Eclettico, dotato di una forte ma complessa personalità, continua a studiare per specializzarsi in medicina sportiva e in giornalismo, partecipa a corsi per diventare allenatore, inizia la carriera di commentatore sportivo, oltre ad incidere un disco, fare l’impresario teatrale ed avvicinarsi alla politica.

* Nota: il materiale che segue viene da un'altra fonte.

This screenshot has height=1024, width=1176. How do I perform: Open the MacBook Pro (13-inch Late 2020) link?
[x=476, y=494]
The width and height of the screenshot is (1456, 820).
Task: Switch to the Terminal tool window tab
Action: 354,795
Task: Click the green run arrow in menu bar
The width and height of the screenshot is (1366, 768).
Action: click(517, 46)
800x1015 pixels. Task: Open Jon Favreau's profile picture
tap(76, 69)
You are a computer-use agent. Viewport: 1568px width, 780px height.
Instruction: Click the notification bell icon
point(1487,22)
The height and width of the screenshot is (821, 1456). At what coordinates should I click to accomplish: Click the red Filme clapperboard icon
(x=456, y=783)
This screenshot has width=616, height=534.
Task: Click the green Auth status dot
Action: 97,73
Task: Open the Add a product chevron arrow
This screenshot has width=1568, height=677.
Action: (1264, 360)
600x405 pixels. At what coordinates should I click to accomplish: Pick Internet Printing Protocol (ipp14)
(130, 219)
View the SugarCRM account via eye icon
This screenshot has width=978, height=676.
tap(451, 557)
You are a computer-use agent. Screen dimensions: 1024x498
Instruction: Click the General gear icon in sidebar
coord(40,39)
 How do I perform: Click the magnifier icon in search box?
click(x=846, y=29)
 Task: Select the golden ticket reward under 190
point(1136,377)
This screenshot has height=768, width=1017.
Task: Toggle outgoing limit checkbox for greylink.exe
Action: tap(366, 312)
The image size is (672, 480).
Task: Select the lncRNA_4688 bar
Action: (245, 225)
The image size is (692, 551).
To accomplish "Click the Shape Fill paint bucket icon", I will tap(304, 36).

Nel Novembre del 2004 torna sorprendentemente in campo per un mese – ma solo per pochi minuti e in una sola gara – con il Garforth Town, dilettantistica squadra inglese di un paesino vicino Leeds, in Inghilterra, di cui fu anche allenatore con risultati quasi ridicoli: a 14 anni dal ritiro ormai di birra, in corpo, aveva solo quella delle sue adorate lattine. Tornato in Brasile passa il tempo tra interviste, ricordi, articoli e sbornie. Quando nel 2007 vennero assegnati al Brasile i mondiali del 2014, da buon ‘bruxo’ com’era, disse: «Non riesco a gioire, perché so come andrà: investiranno soldi per devastare il nostro territorio, senza ridistribuire la ricchezza». Morirà, a soli 57 anni, la mattina del 4 dicembre 2011, all’ospedale Albert Einstein di San Paolo, dopo il terzo ricovero d’urgenza in pochi mesi, a causa di una serie di complicanze legate alla cirrosi epatica di cui soffriva da anni, provocata dall’alcolismo. In quello stesso giorno il Corinthians batte il Palmeiras e si laurea campione nazionale, esattamente come il ‘Dottore’, calciatore, politico e stregone aveva previsto già nel 1983: «Vorrei morire di domenica, nel giorno in cui il Corinthians vince il titolo», e così andò. Sócrates, medico per molte, troppe, cose per altro famoso.
Ho sempre fumato pur sapendo che fa male, così come amo bere birra.
Oggi come allora. Ma il calcio è uno sport collettivo e non serve che tutti corrano.
Ci sono quelli che corrono e quelli che pensano.